运用端点保护阻止恶意病毒

在安全领域里，反病毒软件的缺点是众所周知的，作为防御的最后一道防线，通常被认为是最容易犯错误的恰恰是软件程序。

例如，谷歌公司在最近的一次调查报告中分析了四款反病毒引擎的性能，这些反病毒引擎运用了最新的基于信誉技术以此阻止下载恶意病毒，谷歌公司发现最好的扫描引擎最多只能从网络中捕捉到25%的恶意病毒文件。四种引擎结合起来仅仅检测到40%的恶意病毒文件。虽然这家互联网巨头没有公布反病毒引擎软件提供商的名字，也没有讨论测试的环境，然而测试结果与其它研究结果是相一致的。

安全公司Damballa的首席技术官及前McAfee公司全球高级副总裁Brian Foster说：“反病毒软件是防御成本的一部分，并不会造成攻击者成本相应的增加。” “攻击者只需要建立一个新版本的攻击文件，将其上传到VirusTotal这个可疑文件分析服务网站进行扫描，该网站可通过43种以上反病毒引擎检测文件的安全性，他们知道接下来的24小时是重要的黄金期。”

安全专家说，同样地，信息安全管理员需要申请额外的预算，从而寻找到可能的更有效率的措施，而这些措施需要大量的时间和其他技术以便验证所要替代的反恶意病毒软件。文章中并没有人建议公司完全放弃使用反恶意病毒软件而使用其他的方法解决相关问题。例如，某些特殊行业的公司根据相关的合规规定必须安装反恶意病毒软件。

相反，更多的技术应该被用于加强端点保护能力，以此防止运行在一个系统上的恶意病毒传播到其他系统。

随着Flame病毒，Stuxnet病毒和Duqu病毒的相继爆发，甚至整个反病毒行业正在质疑反病毒软件阻止针对性攻击的能力。

Invincea端点安全公司的创始人兼首席执行官Anup Ghosh说：“因此，我们真正需要的是摆脱掉无用的软件，使用具有革命性的新技术以防止未来的威胁，”该公司使用专有的沙箱技术防止恶意病毒损害用户的系统。
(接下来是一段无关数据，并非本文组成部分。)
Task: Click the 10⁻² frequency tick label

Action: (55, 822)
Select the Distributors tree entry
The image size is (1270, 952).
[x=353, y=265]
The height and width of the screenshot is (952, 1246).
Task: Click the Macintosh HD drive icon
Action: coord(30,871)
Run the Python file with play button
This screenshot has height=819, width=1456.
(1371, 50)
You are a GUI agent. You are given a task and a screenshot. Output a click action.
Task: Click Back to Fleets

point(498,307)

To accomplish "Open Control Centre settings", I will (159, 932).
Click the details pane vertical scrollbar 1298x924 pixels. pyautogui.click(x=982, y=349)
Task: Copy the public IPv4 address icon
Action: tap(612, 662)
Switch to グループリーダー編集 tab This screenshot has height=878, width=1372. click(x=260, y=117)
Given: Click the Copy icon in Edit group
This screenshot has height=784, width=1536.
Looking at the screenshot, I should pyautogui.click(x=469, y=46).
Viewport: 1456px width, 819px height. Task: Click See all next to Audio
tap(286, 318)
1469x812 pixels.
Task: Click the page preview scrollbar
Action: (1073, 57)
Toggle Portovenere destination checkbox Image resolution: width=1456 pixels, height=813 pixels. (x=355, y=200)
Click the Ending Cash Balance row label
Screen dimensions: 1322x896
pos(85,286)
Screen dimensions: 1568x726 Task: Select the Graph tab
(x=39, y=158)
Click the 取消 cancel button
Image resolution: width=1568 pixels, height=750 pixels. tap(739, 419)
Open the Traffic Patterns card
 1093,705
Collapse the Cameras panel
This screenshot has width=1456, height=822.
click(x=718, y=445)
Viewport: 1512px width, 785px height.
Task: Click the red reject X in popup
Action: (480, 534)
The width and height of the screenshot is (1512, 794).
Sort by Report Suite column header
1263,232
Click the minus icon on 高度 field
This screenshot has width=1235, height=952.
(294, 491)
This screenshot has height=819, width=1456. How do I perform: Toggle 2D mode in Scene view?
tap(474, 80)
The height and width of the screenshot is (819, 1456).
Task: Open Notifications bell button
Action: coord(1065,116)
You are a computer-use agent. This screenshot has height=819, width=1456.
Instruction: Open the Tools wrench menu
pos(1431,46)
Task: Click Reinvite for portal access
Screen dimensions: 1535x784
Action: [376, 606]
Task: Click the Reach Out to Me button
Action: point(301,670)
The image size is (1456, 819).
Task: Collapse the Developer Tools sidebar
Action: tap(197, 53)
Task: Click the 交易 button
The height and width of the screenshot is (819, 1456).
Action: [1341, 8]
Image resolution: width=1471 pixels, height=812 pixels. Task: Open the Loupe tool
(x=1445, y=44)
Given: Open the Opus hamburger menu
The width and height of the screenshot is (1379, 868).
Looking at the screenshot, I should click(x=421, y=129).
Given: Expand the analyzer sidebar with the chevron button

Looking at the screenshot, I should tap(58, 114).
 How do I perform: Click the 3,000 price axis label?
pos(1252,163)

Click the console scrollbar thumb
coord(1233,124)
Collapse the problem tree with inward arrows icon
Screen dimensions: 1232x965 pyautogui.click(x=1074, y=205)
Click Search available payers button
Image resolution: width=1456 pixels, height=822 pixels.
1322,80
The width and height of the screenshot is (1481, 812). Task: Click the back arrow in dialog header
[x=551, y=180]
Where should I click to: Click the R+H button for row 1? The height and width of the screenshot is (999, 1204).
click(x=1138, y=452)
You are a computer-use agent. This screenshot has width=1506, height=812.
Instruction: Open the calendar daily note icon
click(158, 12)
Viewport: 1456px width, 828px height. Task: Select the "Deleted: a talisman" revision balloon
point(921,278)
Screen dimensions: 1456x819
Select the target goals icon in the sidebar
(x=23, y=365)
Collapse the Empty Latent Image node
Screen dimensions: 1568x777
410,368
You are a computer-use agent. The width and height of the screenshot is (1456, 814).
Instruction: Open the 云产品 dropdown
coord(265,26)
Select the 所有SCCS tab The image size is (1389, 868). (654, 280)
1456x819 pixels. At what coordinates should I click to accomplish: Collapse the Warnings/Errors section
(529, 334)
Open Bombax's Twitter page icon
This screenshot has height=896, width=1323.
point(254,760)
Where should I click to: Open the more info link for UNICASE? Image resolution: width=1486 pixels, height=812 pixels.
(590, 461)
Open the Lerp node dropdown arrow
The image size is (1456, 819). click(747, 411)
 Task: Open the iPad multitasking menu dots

想减少对于反病毒软件的依赖从而保护他们用户系统的公司有四种可能的选择。

1. 放弃反病毒软件

企业能够从他们的桌面移除基于主机的安全措施，并且相信他们的边界防御能够防御恶意病毒。然而， 近年来，除了那些抛弃安全措施的企业正在一步一步的走向脆弱性，反病毒保护已经被证明对于安全性来说产生了积极作用。

在微软公司的最新一期安全情报中，微软发现，平局而言，没有反恶意病毒保护的是安装了保护软件被感染恶意病毒代码的5.5倍。在更多的新版本Windows系统中反恶意病毒保护起到了更大的作用：与安装了反恶意病毒软件的同样的系统相比，未安装保护的Windows XP系统超过3.5倍，未安装保护的Windows 7 Service Pack 1系统差不多是9.5倍，未安装保护的Windows 8系统超过14倍。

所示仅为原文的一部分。